___ Extracted data

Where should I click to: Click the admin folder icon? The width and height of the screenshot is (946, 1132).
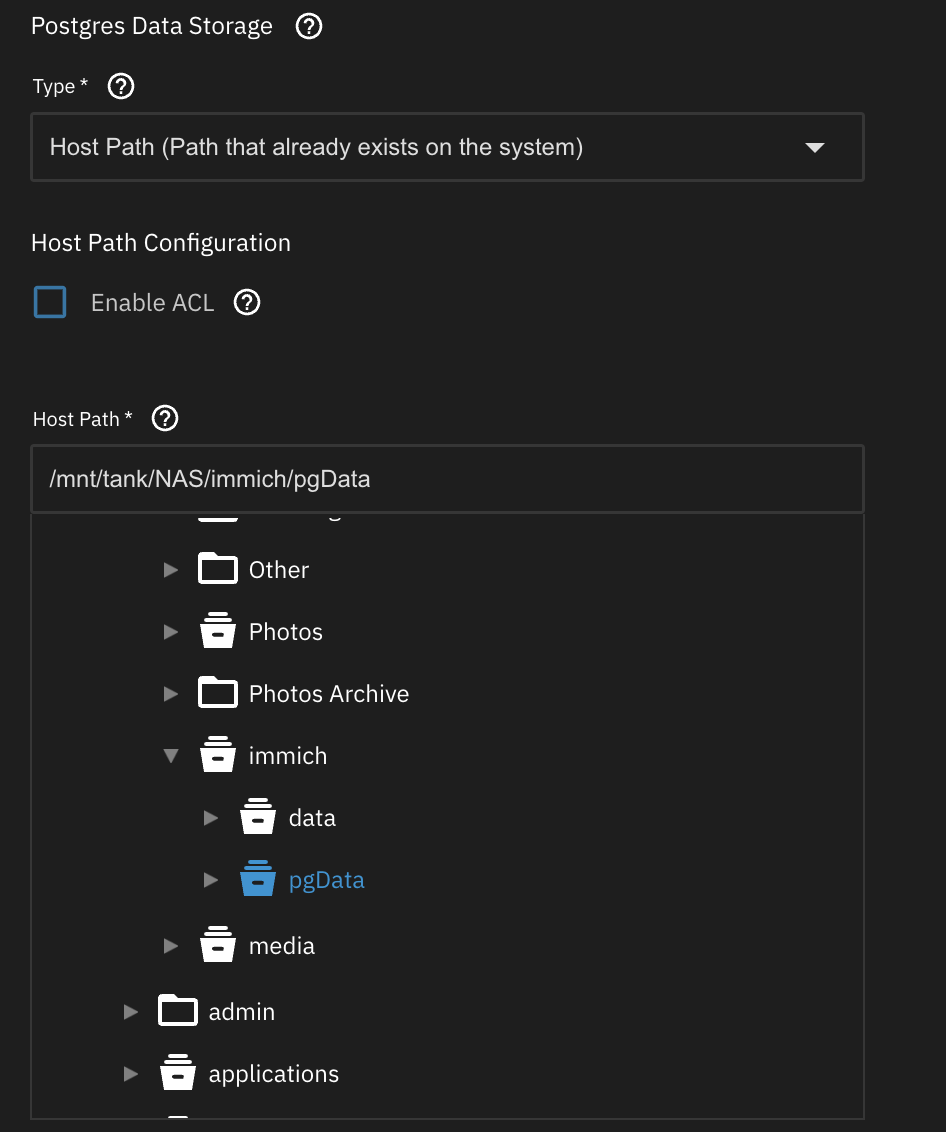click(177, 1011)
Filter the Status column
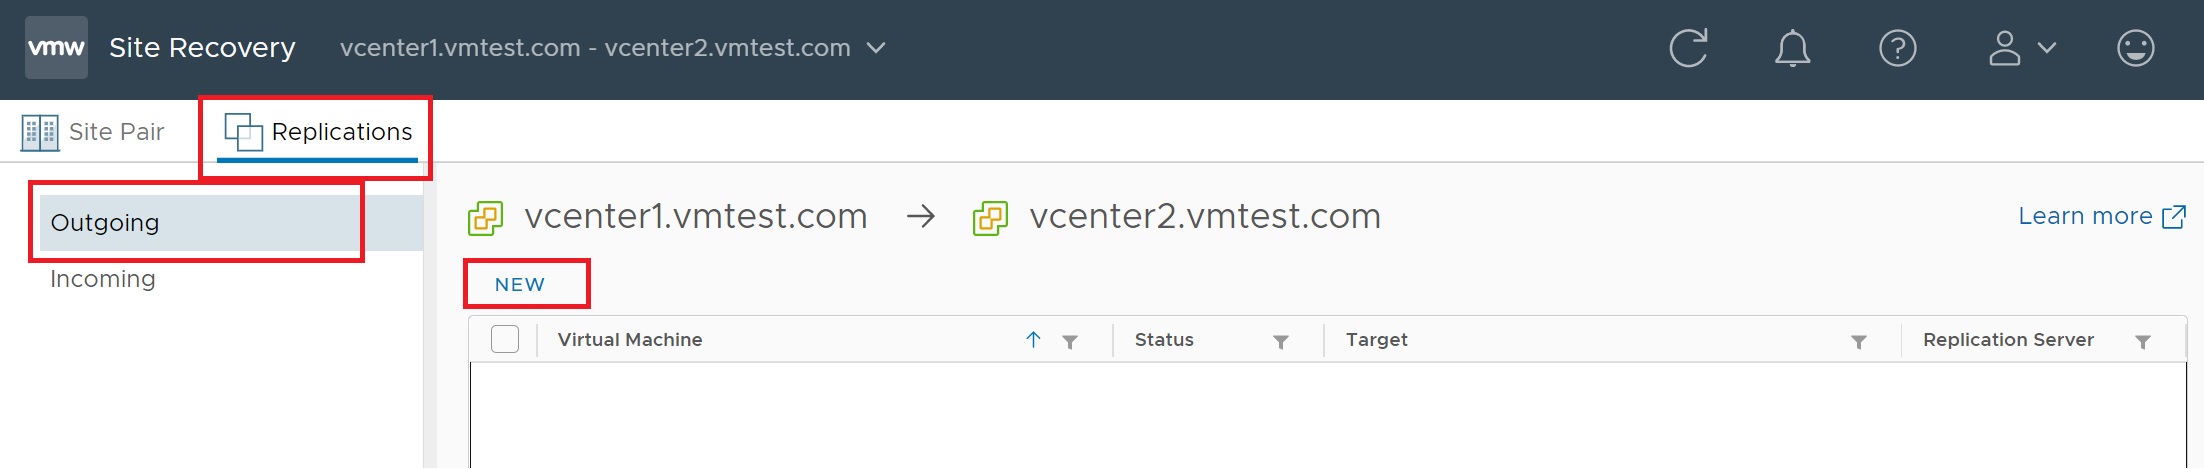The width and height of the screenshot is (2204, 469). point(1280,342)
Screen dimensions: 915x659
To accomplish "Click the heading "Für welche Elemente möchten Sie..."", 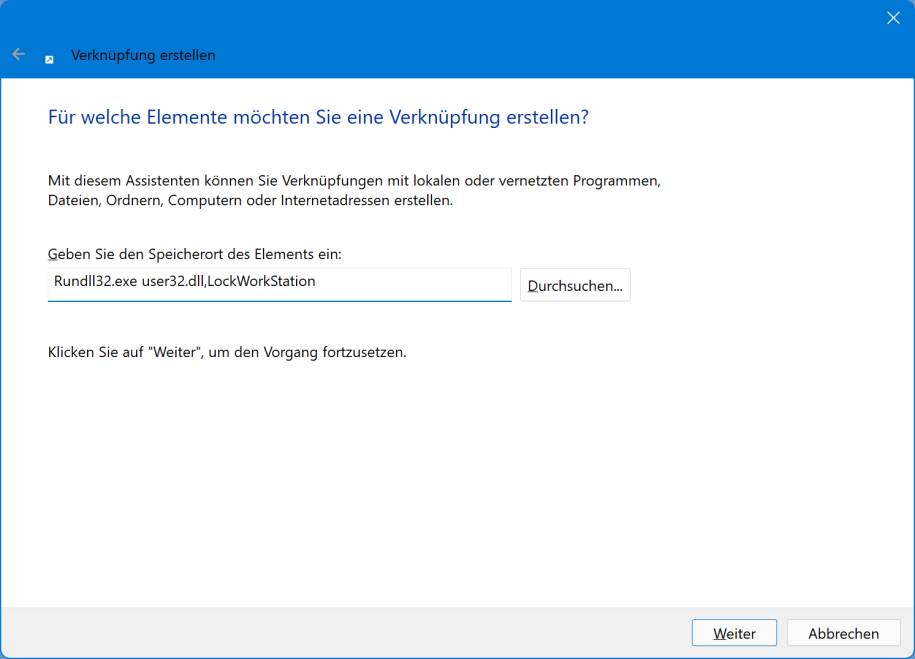I will [x=318, y=118].
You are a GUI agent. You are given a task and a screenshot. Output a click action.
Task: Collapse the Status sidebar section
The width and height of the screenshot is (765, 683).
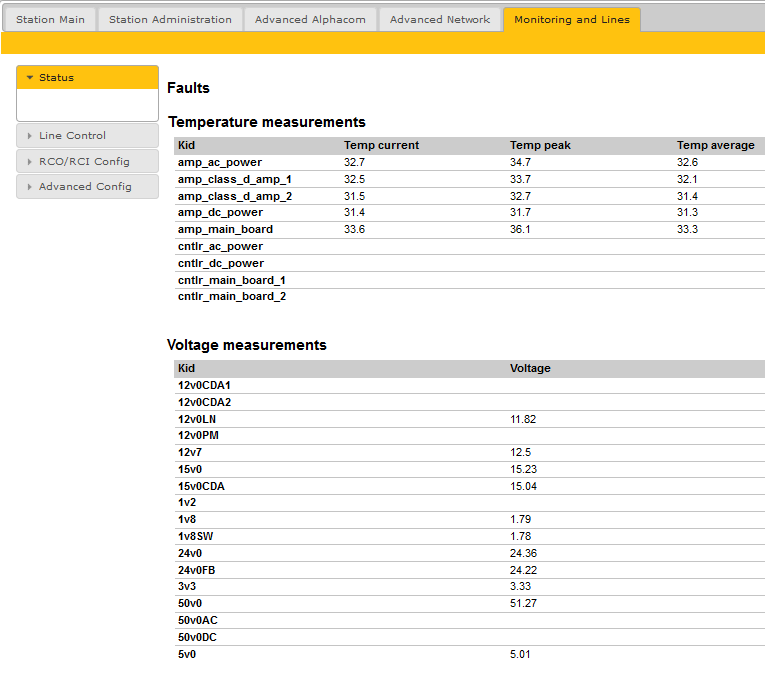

______

Transcribe exactly the lines above, running from the one that contains "You are a GUI" through the final line of the listing, and skip every picture.

■ Result of this exercise
You are a GUI agent. You are given a task and a screenshot. Output a click action.
Task: Collapse the Status sidebar section
The width and height of the screenshot is (765, 683).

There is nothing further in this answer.